Addiction can not only damage someone’s mind and body, but it can damage relationships that were once healthy. If your loved one is suffering from substance abuse, you may have confronted them about seeking help. You can’t force someone to get treatment when they are not willing to accept their problem. This denial can cause someone to reach rock bottom before realizing the damage they have created. If your loved one refuses treatment at first, there are actions you can take to help this person realize that they need professional help in order to turn their life around. Our drug rehab in South Florida provides you with the steps you should take when your initial intervention doesn’t convince your loved one that they need to re-evaluate their lifestyle. It may be a difficult journey before treatment, however it will be all worth it in the end.
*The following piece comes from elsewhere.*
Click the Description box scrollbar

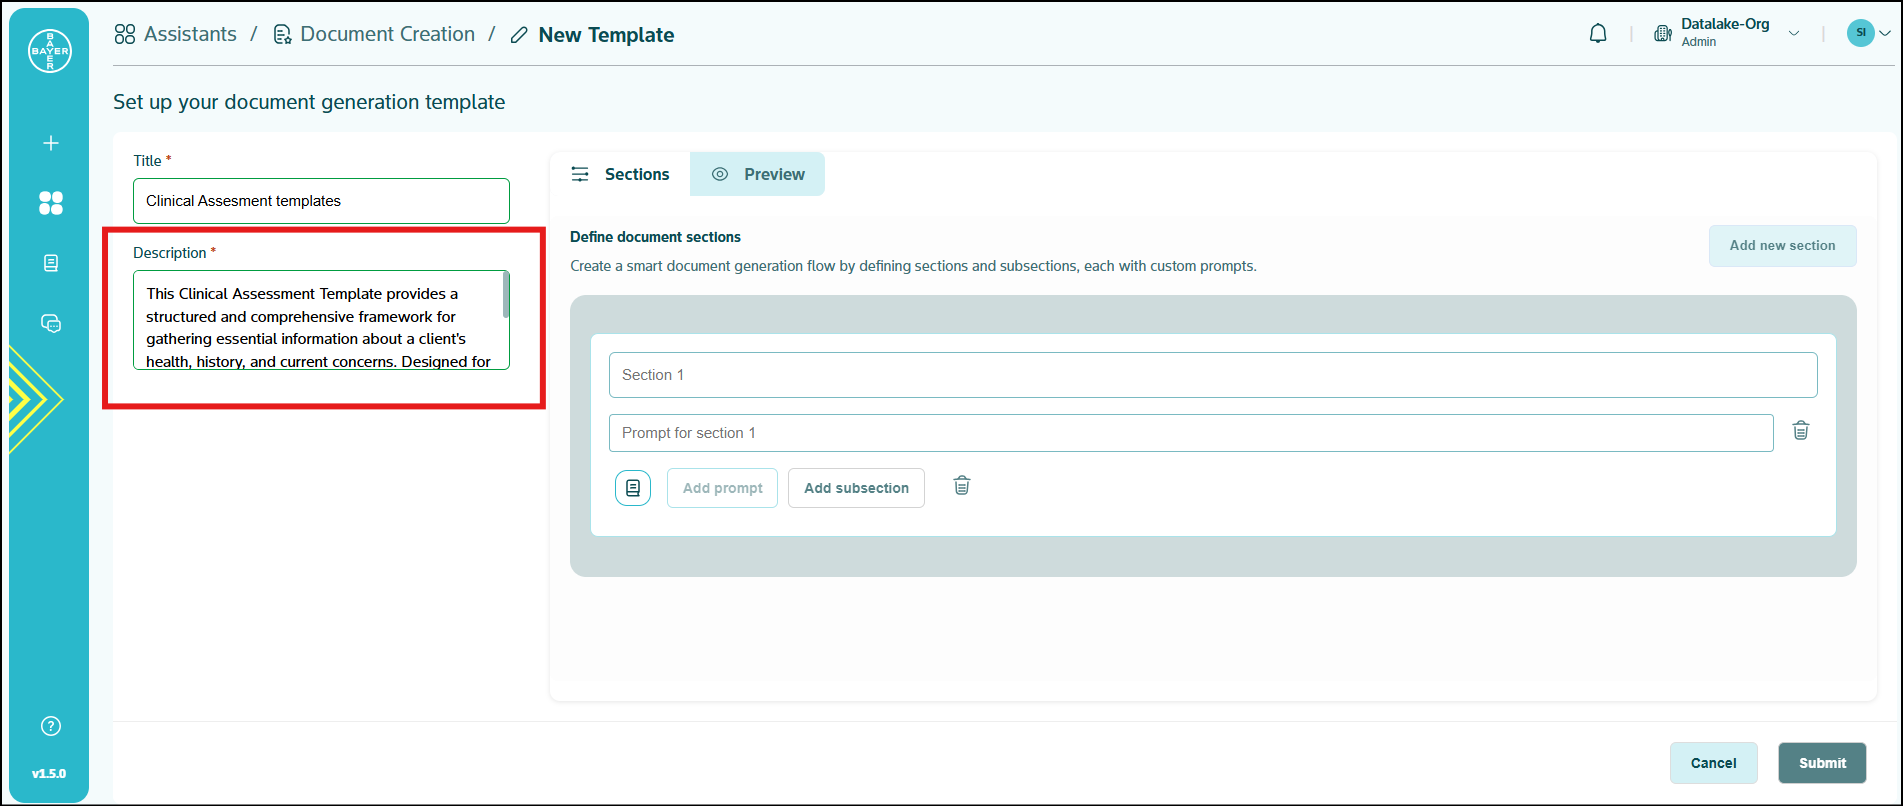[x=506, y=296]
If you have already confronted your loved one about their addiction problem and they immediately became defensive or they explained that they don’t have a problem, you can attempt a more formal approach. We suggest that you seek professional guidance from an interventionalist before setting up an intervention with friends and family members. While you never know how your loved one will react in this setting, it’s always best to prepare beforehand. This way, you can anticipate different ways the conversation may go. The goal is to have your family members express their concern by showing them ways your loved one has hurt them through their actions. Of course, if the addict refuses treatment, there are other steps you should take.
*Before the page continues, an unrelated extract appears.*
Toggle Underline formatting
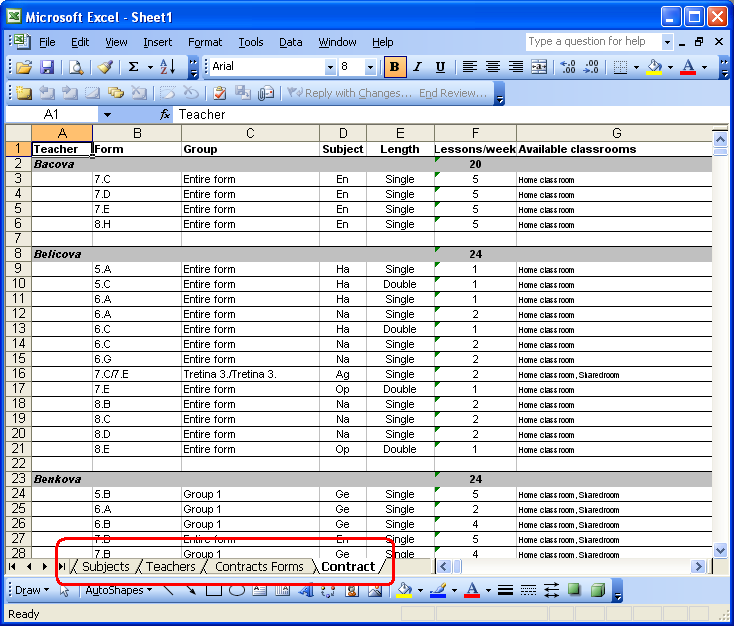Viewport: 734px width, 626px height. [440, 67]
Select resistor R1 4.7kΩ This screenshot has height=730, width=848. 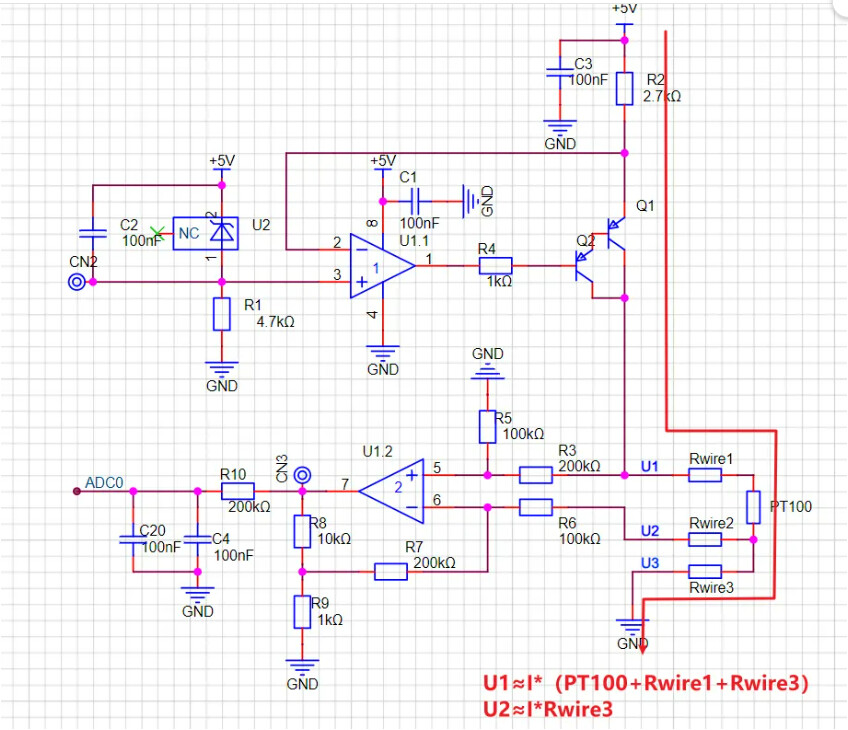click(x=221, y=314)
You can eliminate enabling behaviors when you set consequences and actually follow through with them. If your loved one is constantly coming to you for cash to buy drugs or alcohol, do not give in. You may feel guilty if they plead with you or get angry when you refuse, but you’d be doing more harm than good if you give them the money. Explain to them that if they don’t get the help they need, you will take drastic measures such as denying them entry into the household. While this step can seem extreme and not supportive, it might just be necessary in order for the addict to realize how bad their behavior has become.
In another attempt to help your loved one, you should plan a second intervention with different people present. You should use the first intervention for addiction treatment as a guide to preparing for the second one. Examine what you said that may have set your loved one off and this time you should try a different approach. Don’t give up hope this time around. It can be very exhausting, however your loved one may need that extra push before seeking treatment.